▸ **Required actions**
1. Name every person mentioned in the column on sports ethics below.
2. Reproduce everything in the column on sports ethics from "Some of the" down to "an unacceptable level.".

▸ **Source passage**
====

Vanderbilt Chancellor Gordon Gee said college sports are “broken” and it’s time for university administrators to right the ship.

Mississippi State football coach Jackie Sherrill said the move is “something that an awful lot of universities around the country will start doing.” NCAA president Myles Brand said he was pleased with the move, and that while it might not be the model for everyone, the concept was correct.

This comes as the NCAA Division I National Association of Basketball Coaches has issued an order that all coaches attend a mandatory ethics summit in Chicago on Oct. 15. The initial response from the coaches has run the gambit from “good” to “we all shouldn’t have to pay for the sins of 5 percent” to “I don’t like being ordered to attend such a thing.”

College sports is a mess and university administrators are saying “enough” and coaches associations are saying to their members, “You better get your head out of the sand.”

Good news comes on another front that will deal with the same issues, but at the high school level. University of Maine Dean of Education Robert Cobb announced this week that the university has secured a $397,000 Congressional grant to shape a coaching and sports educational initiative.

The idea is to study and assist in the training and preparation of secondary level coaches and to undertake a “statewide conversation about the purpose and merit of interscholastic athletics.”

Some of the same issues the universities are dealing with begin at the secondary level. The question of ethics on the part of coaches, parents, and players exists across the sports board. The “follow the money” theme has overtaken ethics for two decades, but the corruption created has reached an unacceptable level.

The Maine project will seek input from every Maine middle and high school that has sports, from groups such as principals, coaches, and parents and from Maine citizens who care about the development of sports in the secondary curriculum.

Former Maine Education Commissioner J. Duke Albanese will oversee the day-to-day working of the project. He says, “There is no definition of what good, healthy sports programs look like or what their parameters in the middle schools and high schools should be. Articulating the essential qualities of interscholastic athletics that mesh with teaching and learning expectations will help steer good activities and experiences for kids.”

That is precisely the issue before universities with major sports programs. What began as a few games played by college kids for the fun of it has turned into a big business that got away from universities and turned political and ugly.

As universities seek to reign in the mess, Maine’s project looks to get to the core issues at an even earlier stage, and one no less important.

Old Town native Gary Thorne is an ESPN and NBC sportscaster.

====

▸ **Exercise data**
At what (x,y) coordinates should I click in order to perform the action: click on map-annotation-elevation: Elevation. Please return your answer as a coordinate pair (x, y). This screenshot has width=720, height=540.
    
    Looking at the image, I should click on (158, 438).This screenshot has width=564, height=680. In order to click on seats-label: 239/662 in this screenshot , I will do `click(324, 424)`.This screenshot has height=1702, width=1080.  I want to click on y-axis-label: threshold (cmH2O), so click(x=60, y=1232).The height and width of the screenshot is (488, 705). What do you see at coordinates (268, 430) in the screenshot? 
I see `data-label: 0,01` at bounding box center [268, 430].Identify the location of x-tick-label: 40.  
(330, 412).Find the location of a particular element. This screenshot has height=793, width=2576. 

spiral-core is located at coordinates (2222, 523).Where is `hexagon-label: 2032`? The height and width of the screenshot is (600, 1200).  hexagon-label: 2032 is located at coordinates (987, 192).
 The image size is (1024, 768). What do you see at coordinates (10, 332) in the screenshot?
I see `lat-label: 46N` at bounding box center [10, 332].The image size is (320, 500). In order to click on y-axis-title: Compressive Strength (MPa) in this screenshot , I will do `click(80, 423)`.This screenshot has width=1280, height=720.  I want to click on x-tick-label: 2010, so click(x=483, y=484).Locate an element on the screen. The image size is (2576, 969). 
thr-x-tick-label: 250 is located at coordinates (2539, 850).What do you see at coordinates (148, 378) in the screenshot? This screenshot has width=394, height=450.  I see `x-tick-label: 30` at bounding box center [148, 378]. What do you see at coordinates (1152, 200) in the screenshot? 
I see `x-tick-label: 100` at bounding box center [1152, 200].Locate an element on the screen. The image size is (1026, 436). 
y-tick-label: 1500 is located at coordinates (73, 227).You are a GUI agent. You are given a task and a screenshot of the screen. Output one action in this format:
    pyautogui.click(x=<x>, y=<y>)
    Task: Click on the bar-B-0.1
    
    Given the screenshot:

====

▸ **Answers by item**
1.
Gordon Gee
Jackie Sherrill
Myles Brand
Robert Cobb
J. Duke Albanese
Gary Thorne

2.
Some of the same issues the universities are dealing with begin at the secondary level. The question of ethics on the part of coaches, parents, and players exists across the sports board. The “follow the money” theme has overtaken ethics for two decades, but the corruption created has reached an unacceptable level.